For the FTP NW, the formation energies of Si vacancies tend to be a bit higher than those of Ge vacancies at similar sites, again because of the stronger bonding of Si over Ge. When the vacancies are located on the surface, the formation energies tend to decrease. As shown in Table 1, the formation energies of Ge and Si vacancies in the FTP NW are slightly lower than those at similar places (see Fig. 2) in the RTP NW. So, vacancies are easier to generate near the flat interface.

For the core/shell NW, it seems more difficult to generate a vacancy in the core than in the shell, as shown in Table 1, contrary to the trend for the substituted dopants for which the substitution in the core is slightly preferred over the shell.³⁶ Among the four types of Si/Ge NW, formation of vacancies in the Ge_core/Si_shell NW seems the easiest. The lowest formation energies of Ge and Si vacancies near the interface of the Ge_core/Si_shell NW are 1.726 and 0.532 eV, respectively (see Table 1). It should be noted that the Ge_core/Si_shell NW is also the most stable type of Si/Ge NW according to previous calculations.^31–33 Thus, it is expected that in the realistic Ge_core/Si_shell NW more vacancies would be formed at the core/shell interfaces. This is possibly the main reason for the high-density of the hole gas detected in the Ge_core/Si_shell NW.^22–25

2. Electronic structures

(a) Vacancies in the RTP Si/Ge NW. First, we consider the vacancies in the body of the RTP Si/Ge NW. Although the surroundings of the vacancies are different, the computed electronic structures are quite similar. We selected two Ge vacancies and two Si vacancies for discussion. Computed band structures along with those of the perfect RTP Si/Ge NW, are shown in Fig. 3. The band structures for other vacancy systems are shown in the ESI Fig. S1.† For the V_Ge0-body system, two flat bands (B2 and B3) originating from the vacancies are located within the band gap. The two flat bands cannot lead to carrier conduction, as indicated by the wavefunction iso-surface (see Fig. 3 (b)). The wavefunctions corresponding to B2 and B3 bands are apparently localized at the vacancy area, and they do not extend to the whole supercell along the axial direction. Besides the two non-conducting bands (B2 and B3), there is a conducting band below the Fermi level, originating mainly from the states of the defect (B1 band). It lies above the top of the valence bands and tilts downwards. So it can lead to hole conduction. From the band structures, we know that the V_Ge0-body in the RTP Si/Ge NW acts as both defective center and acceptor. The roles of V_Ge1-body, V_Ge2-body and V_Ge3-body are similar to V_Ge0-body, and their corresponding band structures (see ESI Fig. S1†) are close to those of the V_Ge0-body system too. For the V_Ge4-body system, the band structures are much different from those of the V_Ge0-body to V_Ge3-body systems. The three defect bands all exhibit curvatures. B1 tilts downwards similar to that of the V_Ge0-body, while B2 and B3 tilt upward. So, B1 is a valence band whereas B2 and B3 are conduction bands. Compared to the band structures of the V_Ge0-body system, the bands B2 and B3 of the V_Ge4-body system depart from one another so that B2 moves below the top of the B1 band and crosses it. Because of the repulsion between the B1 and B2 bands, a very small gap opens at the crossing point of the B1 and B2 bands. The Fermi level is just located in this small gap. Thus, holes can be easily generated. It is expected that in this case high-density hole gas may exist at finite temperatures.

To be done ::
a - Do the following statements agree with the Si/Ge nanowire passage? Answer yes or no for each and quote the words of the passage that decide it. (i) In the FTP NW, Si vacancies tend to have somewhat higher formation energies than Ge vacancies at similar sites. (ii) In the core/shell NW, a vacancy forms more easily in the core than in the shell. (iii) In the V_Ge0-body system, the flat bands B2 and B3 can carry current.
b - Carry the Si/Ge nanowire passage forward, picking up right after its final sentence.

Extracted records ::
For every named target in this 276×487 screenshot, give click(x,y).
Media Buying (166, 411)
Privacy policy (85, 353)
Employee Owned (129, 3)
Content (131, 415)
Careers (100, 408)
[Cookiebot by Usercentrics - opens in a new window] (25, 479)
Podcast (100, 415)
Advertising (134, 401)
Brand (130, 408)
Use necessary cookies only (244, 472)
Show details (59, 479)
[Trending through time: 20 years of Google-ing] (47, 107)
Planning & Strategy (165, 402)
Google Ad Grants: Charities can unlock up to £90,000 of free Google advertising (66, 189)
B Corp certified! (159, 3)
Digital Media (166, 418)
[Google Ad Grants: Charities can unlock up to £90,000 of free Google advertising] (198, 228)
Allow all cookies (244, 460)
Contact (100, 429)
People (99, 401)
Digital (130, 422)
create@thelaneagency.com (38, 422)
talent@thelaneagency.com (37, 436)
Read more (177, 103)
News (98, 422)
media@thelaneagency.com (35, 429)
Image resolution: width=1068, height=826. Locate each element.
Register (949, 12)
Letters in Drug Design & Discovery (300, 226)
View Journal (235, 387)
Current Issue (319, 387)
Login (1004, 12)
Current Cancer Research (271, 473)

Expected outputs ::
a -
(i) Yes: "the formation energies of Si vacancies tend to be a bit higher than those of Ge vacancies at similar sites"
(ii) No: "it seems more difficult to generate a vacancy in the core than in the shell"
(iii) No: "The two flat bands cannot lead to carrier conduction"

b -
Fig. 3 (a) Computed band structures of the RTP Si/Ge NW with a Ge and Si single vacancy in the body. Wavefunction iso-surface of the defect bands near the Fermi level for (b) the V_Ge0-body, and (c) the V_Ge4-body. The iso-surface value is 0.05. In (a), Down and Up refer to the spin-up and spin-down channel, respectively. In (b) and (c), the left panel in each pair of panels is axial view while the right panel is side view of the NW.

For the Si vacancy, the band structures of the V_Si0-body system are very similar to those of the V_Ge0-body system. Near the energy gap, there are two localized bands (B2, B3) and one delocalized band (B1) originated from the Si vacancy. The band structures of the V_Si4-body system are similar to those of the V_Ge4-body system. An obvious difference between the band structures of the V_Si4-body and the V_Ge4-body is that the gap between B1 and B2 for the V_Si4-body system is a bit larger than that of the V_Ge4-body system. So, generation of carriers would be a bit harder with the Si vacancies. The band structures of the V_Si1-body to the V_Si3-body systems are all similar to those of the V_Si4-body system (see ESI Fig. S1†).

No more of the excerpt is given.